Olympic bronze medallist Amy Tinkler has revealed she retired in January after making a formal complaint to British Gymnastics and not because of injury.
The 20-year-old has released a statement which piles more pressure on a governing body which has been rocked by allegations of abuse in recent days.
Reports have included claims that athletes were forced to practice until their hands bled and were scared to put on weight.
Sisters Becky and Ellie Downie, and fellow Olympian Lisa Mason, are among those who have come forward.
British Gymnastics has pledged to carry out an independent review into the allegations, which will be led by lawyer Jane Mulcahy QC.
UK Sport has said it will carry out its own investigation and has asked other potential victims to come forward to share their concerns.
Tinkler, who won floor bronze at the Rio 2016 Olympics when she was 16, said her complaint had not been resolved despite being submitted eight months ago.

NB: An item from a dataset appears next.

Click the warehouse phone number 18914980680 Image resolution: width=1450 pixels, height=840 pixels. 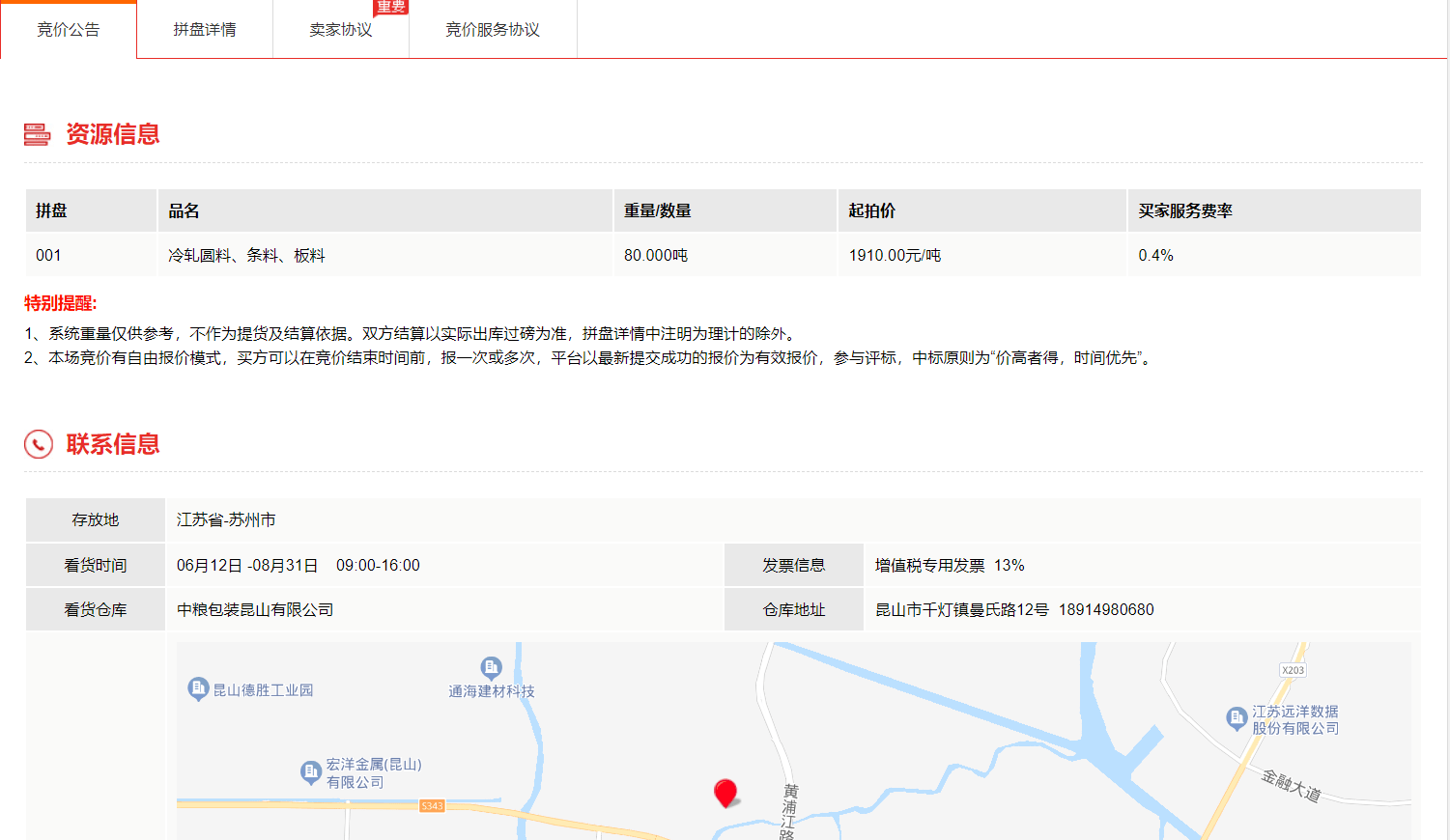[x=1106, y=610]
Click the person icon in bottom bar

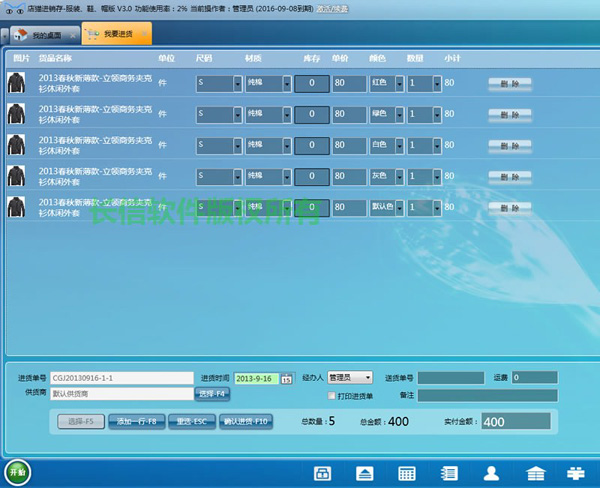(x=492, y=473)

"I'm heartbroken by the stories that have been told over the past week," she said.
"I'm so proud of my fellow gymnasts who have shared their stories, I know how hard it is, and your bravery has been a shining light and inspiration in dark and troubling times for the sport we love.
"I submitted a formal complaint to British Gymnastics in December 2019.
"It was an account of my experiences as a club and elite gymnast, and the experiences I shared were the reason for my retirement in January, not a physical injury as was suggested by some at the time.
"My complaint was submitted in accordance with the British Gymnastics complaints policy by a legal team from Irwin Mitchell LLP.
"After eight months, I'm no closer to having any feedback or outcome.
"It took a lot of support and counselling to build up the courage to tell my story.
"I would like to thank Scott and the team at South Essex Gymnastics Club for everything they did for me, without their help I would never have had the strength to begin this journey.
"I hope someone now listens to us."
British gymnasts have been empowered to come forward by new Netflix documentary Athlete A, which details the abuse scandal at USA Gymnastics involving disgraced former team doctor Larry Nassar.
More than 350 women are thought to have been abused by Nassar, who was given an effective life sentence by a Michigan court in 2018.
In a statement, British Gymnastics confirmed receiving a complaint from Tinkler in December.
"She provided full details of this complaint to us on 10 March 2020 which then allowed the investigation to proceed," the organisation added.
"It is at an advanced stage and we have kept Amy fully informed and provided her with the appropriate support and we will continue to do so.
"We can make no further comment at this stage in the process."
Tinkler also won a team bronze medal at the 2015 World Championship in Glasgow.
Her retirement in January came after she underwent ankle surgery three times.
She had withdrawn from the 2018 Commonwealth Games in Gold Coast and missed the 2019 European Championships in Szczecin.